> **RECORDS FOR THIS EXERCISE**:
- Opening Delimiter -

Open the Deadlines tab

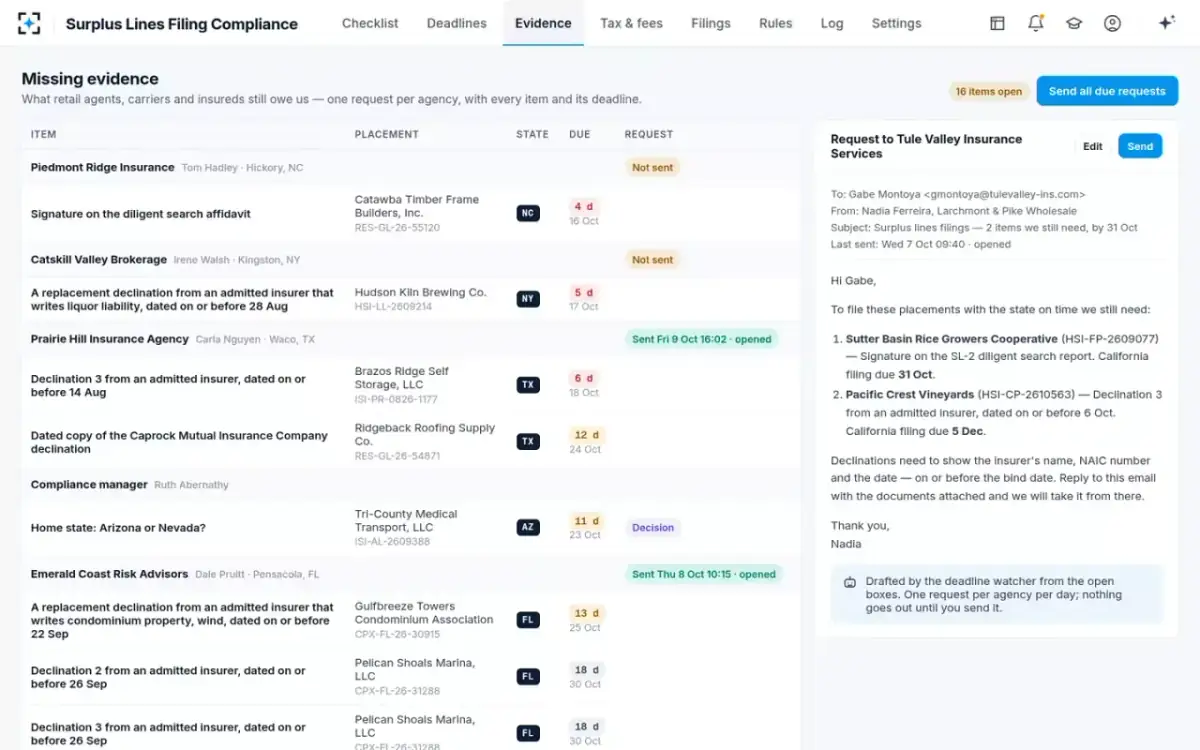pyautogui.click(x=457, y=23)
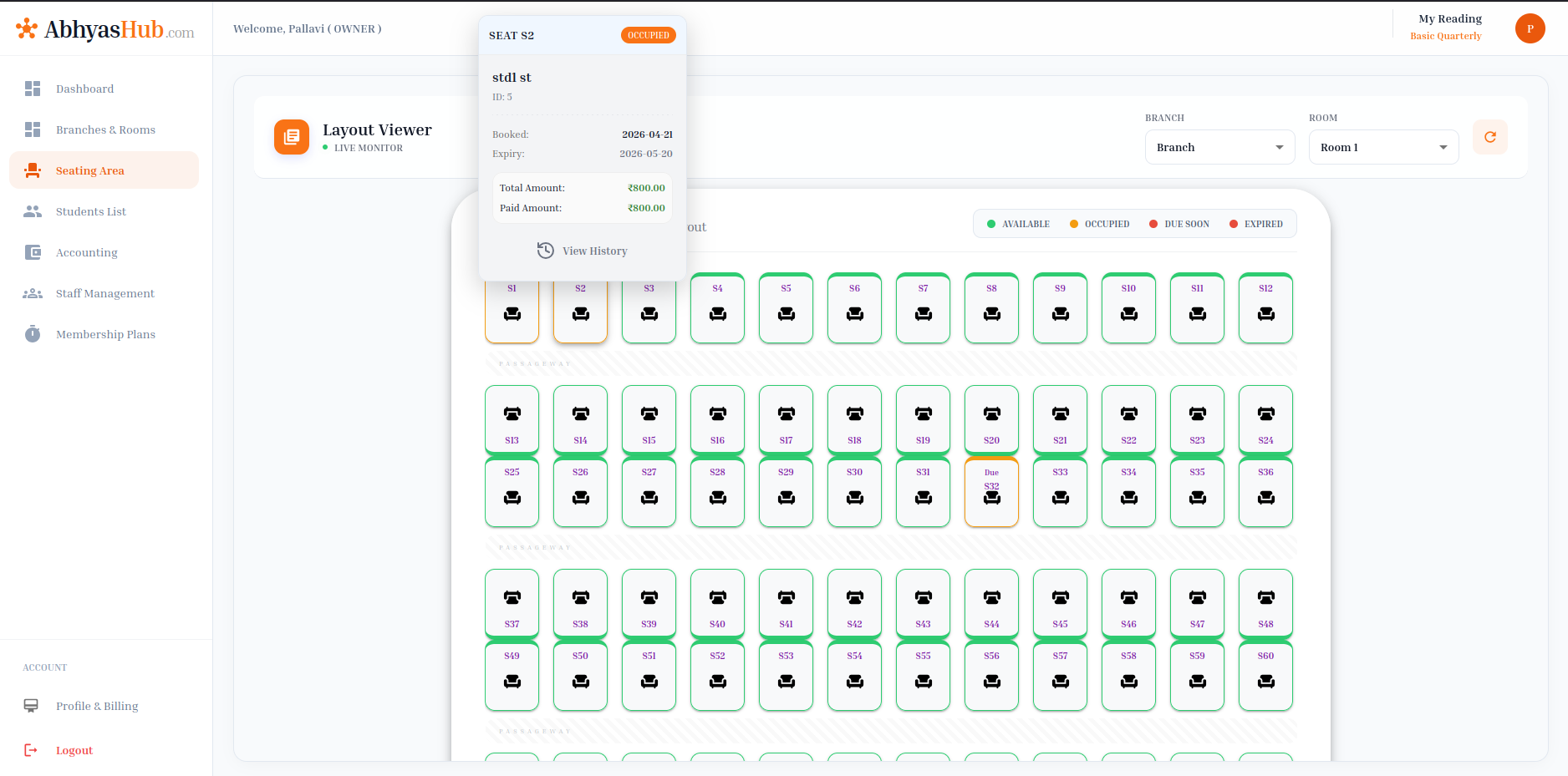Screen dimensions: 1568x776
Task: Expand the Room 1 dropdown
Action: (1383, 147)
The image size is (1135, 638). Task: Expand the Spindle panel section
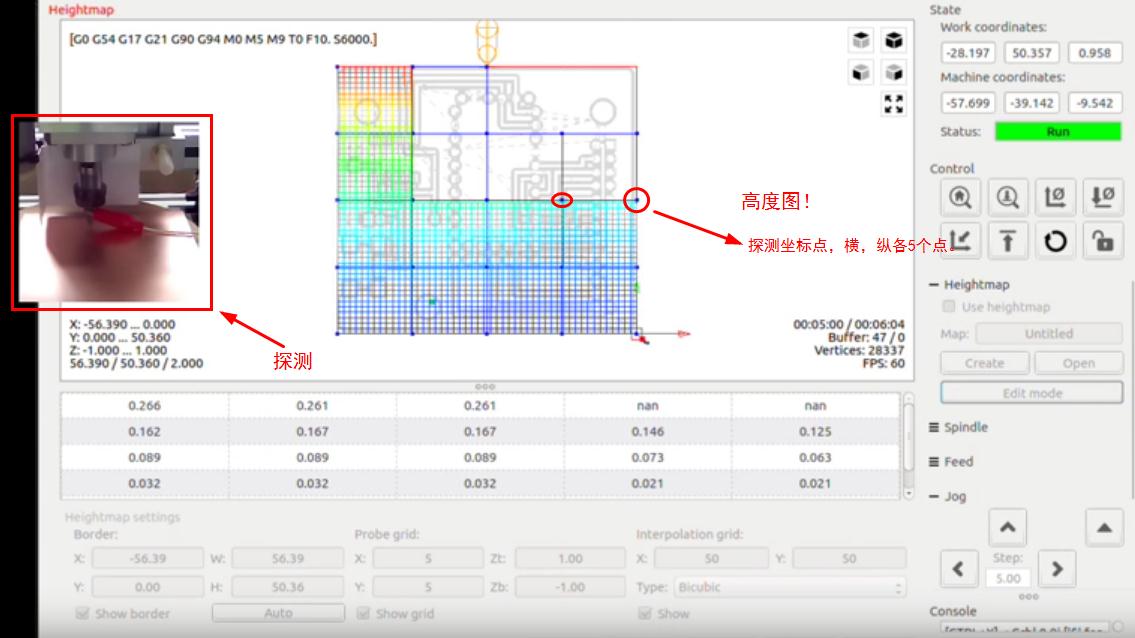pyautogui.click(x=959, y=427)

- Closing Delimiter -

> **TASK TO COMPLETE**:
Every entry above is to be printed again exactly, pictures omitted.

> **OUTPUT OF THE EXERCISE**:
Open the Deadlines tab

pyautogui.click(x=457, y=23)
Screen dimensions: 1568x776
Task: Expand the Room 1 dropdown
Action: (1383, 147)
The image size is (1135, 638). Task: Expand the Spindle panel section
pyautogui.click(x=959, y=427)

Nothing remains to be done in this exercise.